◆ Data for processing
*** Block opens ***

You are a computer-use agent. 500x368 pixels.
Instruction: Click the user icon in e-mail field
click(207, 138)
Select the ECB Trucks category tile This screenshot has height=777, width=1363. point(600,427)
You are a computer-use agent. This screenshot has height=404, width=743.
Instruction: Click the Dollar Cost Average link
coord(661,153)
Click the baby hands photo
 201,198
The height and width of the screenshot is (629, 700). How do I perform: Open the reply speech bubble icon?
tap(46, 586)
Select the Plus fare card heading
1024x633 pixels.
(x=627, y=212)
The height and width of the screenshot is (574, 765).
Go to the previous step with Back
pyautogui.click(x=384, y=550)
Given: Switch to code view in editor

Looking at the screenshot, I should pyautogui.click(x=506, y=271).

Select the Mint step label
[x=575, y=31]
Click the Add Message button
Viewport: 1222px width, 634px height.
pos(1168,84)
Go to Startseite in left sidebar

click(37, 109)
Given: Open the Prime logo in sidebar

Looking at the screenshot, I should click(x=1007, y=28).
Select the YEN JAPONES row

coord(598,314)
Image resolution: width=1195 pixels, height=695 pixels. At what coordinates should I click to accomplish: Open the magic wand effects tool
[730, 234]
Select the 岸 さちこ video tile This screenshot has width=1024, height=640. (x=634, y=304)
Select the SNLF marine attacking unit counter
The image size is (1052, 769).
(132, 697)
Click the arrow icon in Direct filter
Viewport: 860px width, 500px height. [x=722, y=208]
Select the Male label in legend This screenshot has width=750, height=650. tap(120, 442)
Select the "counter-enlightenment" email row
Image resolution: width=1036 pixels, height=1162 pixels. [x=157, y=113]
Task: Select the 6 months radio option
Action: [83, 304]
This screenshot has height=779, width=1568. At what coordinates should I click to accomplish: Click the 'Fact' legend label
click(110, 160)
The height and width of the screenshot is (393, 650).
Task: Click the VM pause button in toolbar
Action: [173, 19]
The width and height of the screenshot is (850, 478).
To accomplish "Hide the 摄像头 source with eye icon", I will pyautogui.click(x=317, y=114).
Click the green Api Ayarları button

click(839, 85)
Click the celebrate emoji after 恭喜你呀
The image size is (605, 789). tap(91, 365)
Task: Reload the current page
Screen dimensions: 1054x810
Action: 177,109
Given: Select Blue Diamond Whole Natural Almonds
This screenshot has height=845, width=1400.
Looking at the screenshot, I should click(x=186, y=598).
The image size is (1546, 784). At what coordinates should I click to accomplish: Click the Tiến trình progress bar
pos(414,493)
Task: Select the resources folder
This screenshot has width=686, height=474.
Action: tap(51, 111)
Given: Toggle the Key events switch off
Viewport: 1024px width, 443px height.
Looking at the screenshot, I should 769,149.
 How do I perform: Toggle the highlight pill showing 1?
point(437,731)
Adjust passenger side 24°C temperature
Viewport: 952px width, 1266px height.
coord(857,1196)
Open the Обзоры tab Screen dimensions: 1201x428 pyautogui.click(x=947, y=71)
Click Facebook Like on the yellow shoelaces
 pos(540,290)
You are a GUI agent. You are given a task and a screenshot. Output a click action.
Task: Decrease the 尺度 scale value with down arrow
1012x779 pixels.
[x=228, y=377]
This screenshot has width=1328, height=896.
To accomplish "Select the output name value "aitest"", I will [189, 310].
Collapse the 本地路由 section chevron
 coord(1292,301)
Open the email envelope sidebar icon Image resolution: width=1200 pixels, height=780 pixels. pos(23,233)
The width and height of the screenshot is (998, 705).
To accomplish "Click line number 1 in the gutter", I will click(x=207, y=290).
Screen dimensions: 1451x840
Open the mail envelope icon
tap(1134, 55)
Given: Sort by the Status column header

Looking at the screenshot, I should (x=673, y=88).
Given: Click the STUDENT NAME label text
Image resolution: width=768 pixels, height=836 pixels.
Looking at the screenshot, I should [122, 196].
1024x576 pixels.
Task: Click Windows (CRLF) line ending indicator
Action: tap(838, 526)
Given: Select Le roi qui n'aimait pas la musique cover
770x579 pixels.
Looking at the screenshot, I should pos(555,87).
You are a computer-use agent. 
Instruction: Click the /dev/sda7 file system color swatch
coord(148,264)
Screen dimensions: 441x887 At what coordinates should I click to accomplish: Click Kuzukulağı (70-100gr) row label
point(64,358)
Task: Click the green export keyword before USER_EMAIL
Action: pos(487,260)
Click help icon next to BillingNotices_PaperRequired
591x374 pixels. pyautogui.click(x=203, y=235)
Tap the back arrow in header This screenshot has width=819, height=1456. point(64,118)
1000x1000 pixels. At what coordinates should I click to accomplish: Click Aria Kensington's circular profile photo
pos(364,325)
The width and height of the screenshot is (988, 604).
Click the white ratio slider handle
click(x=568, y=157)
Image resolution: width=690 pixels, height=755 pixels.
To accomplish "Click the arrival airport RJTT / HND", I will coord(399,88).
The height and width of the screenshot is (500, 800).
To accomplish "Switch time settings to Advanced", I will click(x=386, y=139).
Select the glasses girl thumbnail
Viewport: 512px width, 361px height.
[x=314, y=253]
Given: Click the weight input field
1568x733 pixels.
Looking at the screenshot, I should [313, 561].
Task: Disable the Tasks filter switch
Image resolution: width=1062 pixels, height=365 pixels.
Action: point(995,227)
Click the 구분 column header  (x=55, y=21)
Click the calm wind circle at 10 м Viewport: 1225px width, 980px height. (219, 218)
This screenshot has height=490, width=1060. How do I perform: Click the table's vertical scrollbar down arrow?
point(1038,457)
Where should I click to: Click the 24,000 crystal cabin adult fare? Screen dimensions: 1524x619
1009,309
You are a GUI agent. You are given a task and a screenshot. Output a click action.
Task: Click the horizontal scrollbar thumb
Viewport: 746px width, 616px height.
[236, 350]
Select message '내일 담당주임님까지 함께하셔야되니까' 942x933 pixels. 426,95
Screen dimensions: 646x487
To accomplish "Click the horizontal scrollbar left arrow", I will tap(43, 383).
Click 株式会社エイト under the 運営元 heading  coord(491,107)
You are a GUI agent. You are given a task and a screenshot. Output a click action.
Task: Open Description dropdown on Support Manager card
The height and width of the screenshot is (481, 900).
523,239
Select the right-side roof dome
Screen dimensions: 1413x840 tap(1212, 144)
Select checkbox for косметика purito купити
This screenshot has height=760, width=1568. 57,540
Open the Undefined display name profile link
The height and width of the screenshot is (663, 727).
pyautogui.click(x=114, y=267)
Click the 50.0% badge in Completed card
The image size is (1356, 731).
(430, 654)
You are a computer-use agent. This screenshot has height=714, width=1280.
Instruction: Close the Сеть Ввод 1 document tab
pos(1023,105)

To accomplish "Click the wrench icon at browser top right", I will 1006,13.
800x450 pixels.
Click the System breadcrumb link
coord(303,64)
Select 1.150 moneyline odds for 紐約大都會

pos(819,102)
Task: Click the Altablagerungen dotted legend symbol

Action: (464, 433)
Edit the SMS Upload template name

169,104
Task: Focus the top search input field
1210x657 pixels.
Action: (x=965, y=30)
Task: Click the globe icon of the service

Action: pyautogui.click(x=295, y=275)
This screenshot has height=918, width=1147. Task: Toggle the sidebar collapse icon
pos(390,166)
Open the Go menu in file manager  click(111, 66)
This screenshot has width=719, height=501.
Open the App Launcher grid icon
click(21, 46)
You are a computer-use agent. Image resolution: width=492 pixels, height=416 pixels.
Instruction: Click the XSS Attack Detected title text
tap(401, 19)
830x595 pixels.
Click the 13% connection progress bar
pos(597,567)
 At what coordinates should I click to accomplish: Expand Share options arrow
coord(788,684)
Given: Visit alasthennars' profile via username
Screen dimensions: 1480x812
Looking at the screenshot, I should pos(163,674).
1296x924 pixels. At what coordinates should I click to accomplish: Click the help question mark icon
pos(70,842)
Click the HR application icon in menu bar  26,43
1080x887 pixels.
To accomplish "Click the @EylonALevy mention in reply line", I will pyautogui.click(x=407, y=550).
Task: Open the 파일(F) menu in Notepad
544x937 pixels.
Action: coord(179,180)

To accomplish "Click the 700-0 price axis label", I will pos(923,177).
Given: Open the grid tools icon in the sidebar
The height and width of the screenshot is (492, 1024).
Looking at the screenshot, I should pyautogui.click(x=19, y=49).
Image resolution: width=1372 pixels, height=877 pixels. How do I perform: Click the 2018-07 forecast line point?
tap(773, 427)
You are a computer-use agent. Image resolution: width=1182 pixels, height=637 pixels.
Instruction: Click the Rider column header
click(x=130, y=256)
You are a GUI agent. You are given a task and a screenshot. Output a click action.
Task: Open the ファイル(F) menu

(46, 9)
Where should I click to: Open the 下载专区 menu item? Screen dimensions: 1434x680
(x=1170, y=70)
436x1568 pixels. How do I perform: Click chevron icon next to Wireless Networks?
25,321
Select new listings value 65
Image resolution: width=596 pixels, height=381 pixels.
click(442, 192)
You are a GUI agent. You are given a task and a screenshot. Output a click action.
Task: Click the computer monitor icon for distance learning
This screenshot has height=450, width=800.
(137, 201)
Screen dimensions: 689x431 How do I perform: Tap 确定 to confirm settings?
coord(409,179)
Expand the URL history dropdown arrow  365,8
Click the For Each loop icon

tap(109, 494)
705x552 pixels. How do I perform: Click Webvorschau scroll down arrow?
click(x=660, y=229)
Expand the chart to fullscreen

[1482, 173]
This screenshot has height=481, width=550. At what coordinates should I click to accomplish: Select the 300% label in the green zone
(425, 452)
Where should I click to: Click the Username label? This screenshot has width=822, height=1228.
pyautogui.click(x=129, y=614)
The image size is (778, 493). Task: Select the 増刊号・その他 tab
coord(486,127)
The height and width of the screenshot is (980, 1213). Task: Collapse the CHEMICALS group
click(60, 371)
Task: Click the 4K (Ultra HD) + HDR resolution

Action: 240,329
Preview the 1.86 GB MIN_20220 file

*** Block closes ***

◆ About this exercise
Each line of the data in which the string "dropdown" appears needs to be copied.

◆ Answer for this exercise
Task: Open Description dropdown on Support Manager card
Expand the URL history dropdown arrow  365,8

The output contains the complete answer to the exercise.